I have been thinking for a while about a stair lighting project. http://www.youtube.com/watch?v=Ir_cqS6oV5U I essentially want to make this except with LED strips going across the entire step instead of plain LEDs on the side since I have shoes on the stairs. I also have to cut down on the wires because I will not be able to rip open the wall and patch it back up, so I was thinking of using ethernet wire and power over ethernet, using maybe four wires for power.

For control, I was thinking about having using 1 or 2-bit shift registers on each stair since there is already code written to PWM shift registers. I have 14 stairs, and this would make it so that the number of wires running up the stairs remains constant, as opposed to just running a pair of wires to each LED strip, which would quickly become a cabling horror. This would take what, one wire for clock and one for data?

For power, I figured I could use MOSFETs. Should I bother buying the high current (30A) ones if all I need to control is a max of 2W per step? I also heard that logic signals have to be "buffered" along distances. Do I need to make a buffer circuit?

Is this the best way to go about this project?

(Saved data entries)
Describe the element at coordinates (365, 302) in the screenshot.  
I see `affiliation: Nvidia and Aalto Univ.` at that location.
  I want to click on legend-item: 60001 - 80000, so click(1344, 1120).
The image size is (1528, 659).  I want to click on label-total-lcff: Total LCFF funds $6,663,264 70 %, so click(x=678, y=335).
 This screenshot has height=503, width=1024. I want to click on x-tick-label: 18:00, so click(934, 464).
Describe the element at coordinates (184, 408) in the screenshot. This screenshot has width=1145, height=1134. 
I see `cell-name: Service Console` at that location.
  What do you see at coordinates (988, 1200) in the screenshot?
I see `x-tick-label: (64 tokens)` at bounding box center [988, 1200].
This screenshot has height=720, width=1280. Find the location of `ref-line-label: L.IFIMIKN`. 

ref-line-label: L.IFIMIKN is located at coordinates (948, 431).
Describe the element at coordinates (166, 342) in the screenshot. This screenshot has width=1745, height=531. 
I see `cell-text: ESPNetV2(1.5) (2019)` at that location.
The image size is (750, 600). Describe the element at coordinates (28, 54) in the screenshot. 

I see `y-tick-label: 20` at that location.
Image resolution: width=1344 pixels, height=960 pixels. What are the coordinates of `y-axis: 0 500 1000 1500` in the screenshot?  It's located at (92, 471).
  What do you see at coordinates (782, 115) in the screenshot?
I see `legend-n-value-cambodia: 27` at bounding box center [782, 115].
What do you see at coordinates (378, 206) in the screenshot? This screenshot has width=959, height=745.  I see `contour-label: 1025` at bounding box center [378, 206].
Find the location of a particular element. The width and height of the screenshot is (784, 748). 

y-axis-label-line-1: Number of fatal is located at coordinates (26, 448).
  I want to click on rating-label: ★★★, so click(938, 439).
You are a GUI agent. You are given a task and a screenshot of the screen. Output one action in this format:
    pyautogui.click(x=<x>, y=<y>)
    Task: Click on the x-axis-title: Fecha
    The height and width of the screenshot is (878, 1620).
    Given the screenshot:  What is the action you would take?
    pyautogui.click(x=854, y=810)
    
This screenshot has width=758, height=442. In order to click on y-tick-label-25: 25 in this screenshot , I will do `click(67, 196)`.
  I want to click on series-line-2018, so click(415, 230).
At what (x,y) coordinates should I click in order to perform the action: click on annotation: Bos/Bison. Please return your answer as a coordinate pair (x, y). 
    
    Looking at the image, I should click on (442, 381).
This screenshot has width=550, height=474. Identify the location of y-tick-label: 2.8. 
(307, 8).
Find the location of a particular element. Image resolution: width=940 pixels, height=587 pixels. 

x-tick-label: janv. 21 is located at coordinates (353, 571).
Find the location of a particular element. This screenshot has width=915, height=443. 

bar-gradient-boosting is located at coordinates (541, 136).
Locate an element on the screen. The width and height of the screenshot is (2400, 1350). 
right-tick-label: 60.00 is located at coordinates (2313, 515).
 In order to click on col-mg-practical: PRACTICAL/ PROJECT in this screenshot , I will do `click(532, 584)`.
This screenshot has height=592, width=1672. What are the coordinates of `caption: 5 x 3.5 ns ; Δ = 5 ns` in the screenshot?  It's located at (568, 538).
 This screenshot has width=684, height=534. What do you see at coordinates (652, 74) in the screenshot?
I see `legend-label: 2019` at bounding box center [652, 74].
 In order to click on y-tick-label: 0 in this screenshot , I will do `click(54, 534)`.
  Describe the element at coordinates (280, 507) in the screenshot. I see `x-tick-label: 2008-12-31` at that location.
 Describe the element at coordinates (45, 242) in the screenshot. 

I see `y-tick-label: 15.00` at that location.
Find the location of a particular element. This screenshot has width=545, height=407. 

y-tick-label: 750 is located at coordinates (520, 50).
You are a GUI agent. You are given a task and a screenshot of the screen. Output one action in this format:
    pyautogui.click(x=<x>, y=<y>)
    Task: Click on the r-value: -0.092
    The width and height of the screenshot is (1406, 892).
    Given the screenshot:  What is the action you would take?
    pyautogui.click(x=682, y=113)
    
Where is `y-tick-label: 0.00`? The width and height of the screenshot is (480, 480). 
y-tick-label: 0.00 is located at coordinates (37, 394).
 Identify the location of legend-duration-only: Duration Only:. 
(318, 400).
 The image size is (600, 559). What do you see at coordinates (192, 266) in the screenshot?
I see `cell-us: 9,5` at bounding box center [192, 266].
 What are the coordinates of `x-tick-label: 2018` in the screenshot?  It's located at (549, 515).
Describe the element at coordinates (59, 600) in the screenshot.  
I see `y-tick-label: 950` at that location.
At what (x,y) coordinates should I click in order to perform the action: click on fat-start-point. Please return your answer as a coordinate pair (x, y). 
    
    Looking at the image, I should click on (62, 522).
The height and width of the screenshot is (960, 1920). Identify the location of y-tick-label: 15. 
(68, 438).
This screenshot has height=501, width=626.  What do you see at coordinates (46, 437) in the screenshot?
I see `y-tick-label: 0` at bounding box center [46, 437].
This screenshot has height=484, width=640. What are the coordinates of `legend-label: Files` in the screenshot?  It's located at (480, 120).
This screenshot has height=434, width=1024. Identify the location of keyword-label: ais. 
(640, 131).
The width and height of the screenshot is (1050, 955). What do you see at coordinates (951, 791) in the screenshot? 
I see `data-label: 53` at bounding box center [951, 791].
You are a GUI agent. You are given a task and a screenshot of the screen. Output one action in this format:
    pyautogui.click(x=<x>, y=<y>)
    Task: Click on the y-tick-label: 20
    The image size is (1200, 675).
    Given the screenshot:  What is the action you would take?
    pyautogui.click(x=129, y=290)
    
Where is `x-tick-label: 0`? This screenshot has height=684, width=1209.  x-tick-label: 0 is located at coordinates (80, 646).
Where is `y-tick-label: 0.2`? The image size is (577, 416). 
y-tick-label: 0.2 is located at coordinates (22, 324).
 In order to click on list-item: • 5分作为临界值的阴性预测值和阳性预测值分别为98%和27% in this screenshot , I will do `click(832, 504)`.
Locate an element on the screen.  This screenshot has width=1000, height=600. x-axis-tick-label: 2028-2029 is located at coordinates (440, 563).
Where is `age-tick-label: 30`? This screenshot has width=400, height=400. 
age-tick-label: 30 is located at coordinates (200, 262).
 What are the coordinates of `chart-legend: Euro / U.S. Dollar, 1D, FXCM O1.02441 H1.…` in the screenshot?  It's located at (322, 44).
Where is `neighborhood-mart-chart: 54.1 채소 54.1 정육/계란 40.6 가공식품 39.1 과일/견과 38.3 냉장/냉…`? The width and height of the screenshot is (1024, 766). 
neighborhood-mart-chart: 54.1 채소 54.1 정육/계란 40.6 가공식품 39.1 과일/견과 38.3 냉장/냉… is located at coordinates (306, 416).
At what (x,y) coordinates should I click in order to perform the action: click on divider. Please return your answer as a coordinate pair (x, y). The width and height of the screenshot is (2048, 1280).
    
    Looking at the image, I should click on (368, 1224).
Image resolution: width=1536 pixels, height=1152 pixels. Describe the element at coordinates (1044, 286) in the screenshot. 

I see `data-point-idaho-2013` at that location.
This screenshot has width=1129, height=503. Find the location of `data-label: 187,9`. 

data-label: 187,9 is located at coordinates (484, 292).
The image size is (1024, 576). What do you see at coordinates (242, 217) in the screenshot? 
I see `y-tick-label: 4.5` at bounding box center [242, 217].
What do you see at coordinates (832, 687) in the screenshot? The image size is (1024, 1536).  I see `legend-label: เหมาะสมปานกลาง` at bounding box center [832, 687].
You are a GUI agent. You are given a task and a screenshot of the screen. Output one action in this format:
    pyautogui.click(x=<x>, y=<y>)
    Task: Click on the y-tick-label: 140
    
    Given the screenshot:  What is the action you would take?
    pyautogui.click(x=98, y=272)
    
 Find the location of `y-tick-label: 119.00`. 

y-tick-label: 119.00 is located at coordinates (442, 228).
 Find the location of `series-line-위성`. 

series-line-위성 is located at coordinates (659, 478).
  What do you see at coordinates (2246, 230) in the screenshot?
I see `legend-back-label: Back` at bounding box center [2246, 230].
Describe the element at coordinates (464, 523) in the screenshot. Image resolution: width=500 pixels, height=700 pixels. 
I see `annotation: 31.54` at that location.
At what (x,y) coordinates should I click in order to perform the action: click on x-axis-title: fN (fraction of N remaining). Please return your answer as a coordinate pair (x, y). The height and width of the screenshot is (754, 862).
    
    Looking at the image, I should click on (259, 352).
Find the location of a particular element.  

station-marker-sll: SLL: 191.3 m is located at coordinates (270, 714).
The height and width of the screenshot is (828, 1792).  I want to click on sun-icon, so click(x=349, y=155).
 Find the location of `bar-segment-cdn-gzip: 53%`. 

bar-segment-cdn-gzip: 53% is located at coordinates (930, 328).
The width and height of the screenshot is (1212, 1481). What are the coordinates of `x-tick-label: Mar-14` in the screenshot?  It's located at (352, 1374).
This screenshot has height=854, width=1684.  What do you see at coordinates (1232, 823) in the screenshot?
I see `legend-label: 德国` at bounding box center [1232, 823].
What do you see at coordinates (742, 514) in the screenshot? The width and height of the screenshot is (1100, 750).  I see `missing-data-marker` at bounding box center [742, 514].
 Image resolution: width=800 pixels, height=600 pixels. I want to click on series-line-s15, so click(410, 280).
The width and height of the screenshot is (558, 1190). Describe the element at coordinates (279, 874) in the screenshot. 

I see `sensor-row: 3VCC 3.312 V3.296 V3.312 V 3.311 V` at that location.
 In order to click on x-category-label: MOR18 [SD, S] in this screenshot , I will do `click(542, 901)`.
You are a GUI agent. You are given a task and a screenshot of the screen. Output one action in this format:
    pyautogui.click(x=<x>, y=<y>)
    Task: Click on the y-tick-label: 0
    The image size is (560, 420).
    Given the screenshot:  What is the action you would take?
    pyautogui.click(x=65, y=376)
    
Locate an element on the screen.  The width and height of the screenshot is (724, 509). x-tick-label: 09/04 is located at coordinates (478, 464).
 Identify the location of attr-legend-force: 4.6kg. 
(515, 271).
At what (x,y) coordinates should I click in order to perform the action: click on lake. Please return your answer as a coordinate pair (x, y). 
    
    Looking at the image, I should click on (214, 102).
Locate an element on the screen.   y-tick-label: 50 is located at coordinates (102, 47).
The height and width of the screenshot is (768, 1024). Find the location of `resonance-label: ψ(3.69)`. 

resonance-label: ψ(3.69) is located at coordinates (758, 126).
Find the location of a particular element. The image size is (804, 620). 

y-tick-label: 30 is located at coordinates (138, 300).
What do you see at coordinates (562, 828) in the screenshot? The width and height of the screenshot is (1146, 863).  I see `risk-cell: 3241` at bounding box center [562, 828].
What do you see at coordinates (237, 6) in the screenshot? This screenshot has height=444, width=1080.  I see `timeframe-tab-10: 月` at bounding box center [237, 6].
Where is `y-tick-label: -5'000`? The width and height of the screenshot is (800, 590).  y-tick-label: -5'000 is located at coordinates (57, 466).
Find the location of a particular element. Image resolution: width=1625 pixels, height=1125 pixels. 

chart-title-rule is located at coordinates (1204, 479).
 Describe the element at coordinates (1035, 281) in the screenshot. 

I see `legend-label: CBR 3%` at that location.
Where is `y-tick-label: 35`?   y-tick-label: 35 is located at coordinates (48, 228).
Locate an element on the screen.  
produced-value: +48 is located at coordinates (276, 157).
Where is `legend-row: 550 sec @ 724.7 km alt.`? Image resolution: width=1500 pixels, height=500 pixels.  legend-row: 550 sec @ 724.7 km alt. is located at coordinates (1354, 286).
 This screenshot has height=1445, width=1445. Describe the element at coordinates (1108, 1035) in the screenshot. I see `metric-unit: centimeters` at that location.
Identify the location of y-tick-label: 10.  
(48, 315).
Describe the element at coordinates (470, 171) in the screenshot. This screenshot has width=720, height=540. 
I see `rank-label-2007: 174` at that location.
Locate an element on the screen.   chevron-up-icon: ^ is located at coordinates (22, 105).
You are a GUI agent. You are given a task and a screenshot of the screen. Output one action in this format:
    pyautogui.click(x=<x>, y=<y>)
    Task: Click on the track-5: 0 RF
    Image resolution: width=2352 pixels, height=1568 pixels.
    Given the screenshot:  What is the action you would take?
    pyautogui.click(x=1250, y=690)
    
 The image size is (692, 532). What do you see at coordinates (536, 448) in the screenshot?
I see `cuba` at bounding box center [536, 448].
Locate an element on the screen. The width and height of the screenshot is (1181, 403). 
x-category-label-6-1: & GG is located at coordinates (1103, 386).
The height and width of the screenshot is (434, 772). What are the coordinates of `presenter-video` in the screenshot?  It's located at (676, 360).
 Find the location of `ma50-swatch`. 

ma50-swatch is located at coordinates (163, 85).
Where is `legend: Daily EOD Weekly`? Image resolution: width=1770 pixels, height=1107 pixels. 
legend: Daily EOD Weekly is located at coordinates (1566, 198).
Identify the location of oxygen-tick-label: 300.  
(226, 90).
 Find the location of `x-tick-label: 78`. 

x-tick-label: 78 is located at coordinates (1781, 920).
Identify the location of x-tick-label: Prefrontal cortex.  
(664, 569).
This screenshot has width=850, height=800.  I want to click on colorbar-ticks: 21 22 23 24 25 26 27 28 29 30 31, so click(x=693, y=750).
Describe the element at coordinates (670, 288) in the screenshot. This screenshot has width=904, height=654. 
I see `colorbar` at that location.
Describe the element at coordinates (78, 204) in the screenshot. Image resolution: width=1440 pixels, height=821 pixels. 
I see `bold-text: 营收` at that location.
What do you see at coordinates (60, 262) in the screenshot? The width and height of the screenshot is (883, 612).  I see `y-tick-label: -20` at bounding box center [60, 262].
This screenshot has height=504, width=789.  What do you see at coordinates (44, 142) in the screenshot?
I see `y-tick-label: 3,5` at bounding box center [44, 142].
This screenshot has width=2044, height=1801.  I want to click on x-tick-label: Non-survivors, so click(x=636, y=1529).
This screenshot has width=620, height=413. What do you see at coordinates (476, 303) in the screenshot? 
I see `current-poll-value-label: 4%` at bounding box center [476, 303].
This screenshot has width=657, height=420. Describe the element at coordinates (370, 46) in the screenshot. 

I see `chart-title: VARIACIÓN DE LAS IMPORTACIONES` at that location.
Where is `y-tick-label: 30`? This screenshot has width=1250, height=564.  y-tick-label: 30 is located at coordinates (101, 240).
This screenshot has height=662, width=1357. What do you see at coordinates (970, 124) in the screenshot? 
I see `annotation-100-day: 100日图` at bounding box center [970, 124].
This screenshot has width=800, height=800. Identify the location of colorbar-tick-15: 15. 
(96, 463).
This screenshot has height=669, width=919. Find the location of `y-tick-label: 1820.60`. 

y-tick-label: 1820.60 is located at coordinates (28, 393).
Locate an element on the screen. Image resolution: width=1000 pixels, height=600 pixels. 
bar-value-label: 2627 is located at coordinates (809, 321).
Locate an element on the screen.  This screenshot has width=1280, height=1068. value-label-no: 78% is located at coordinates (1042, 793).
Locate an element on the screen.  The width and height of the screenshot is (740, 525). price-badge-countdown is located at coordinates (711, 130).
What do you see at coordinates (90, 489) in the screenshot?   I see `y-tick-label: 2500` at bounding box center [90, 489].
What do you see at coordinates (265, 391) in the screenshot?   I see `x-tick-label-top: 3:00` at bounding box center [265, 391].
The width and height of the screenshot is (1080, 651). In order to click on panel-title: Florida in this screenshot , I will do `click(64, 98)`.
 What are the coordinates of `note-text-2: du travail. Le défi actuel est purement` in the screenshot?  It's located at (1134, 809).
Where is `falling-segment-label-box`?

Directions for this task. Pick up the post about the LED stair lighting project and continue it from its last sentence.

Result of this exercise.
AndrewStone

Here is someone a bit ahead of you http://www.thekanes.org/index.php/2010/09/27/led-stairs-the-chips-are-talking/.

What are your LED's power requirements?  You mention MOSFET so I am thinking that they are higher then the shift register can handle.  So you would not need a buffer unless you are locating the mosfet out near the LED.  Speaking of MOSFETs... I think you really want a high power constant current driver, as high powered LEDs + resistors are not a good combination since the LED changes as it ages.

Cheers!
Andrew
http://www.toastedcircuits.com Lightuino LED driver: 16 sources, 70 sinks, remote controlled.  Also high powered LED drivers.

orangeLearner

Darn. I would need a constant current driver on each stair? How easy is that to create? Is it simple enough to create with just a current mirror or do I have to buy something?

AndrewStone

I recently had 50 PCBs built of a simple 4 channel constant current driver using just a few components; an opamp, a darlington transistor and a few passives.  It has 4 inputs (one per channel) that you connect to the Arduino; if you set the Arduino pin mode to "input" (high impedence) the circuit is "on", if you pull it low (pinmode output, set to 0) the circuit is "off", and if you set high (pinmode output, set to 1) the circuit is no longer constant current; it becomes a normal darlington current "amplifier" (so don't do that with LEDs!).

   I'd be happy to share the schematics (you can breadboard it pretty easily) and/or sell you some PCBs, kits or assembled (it does use some SMT so its a good project to cut your teeth on SMT assembly if you want).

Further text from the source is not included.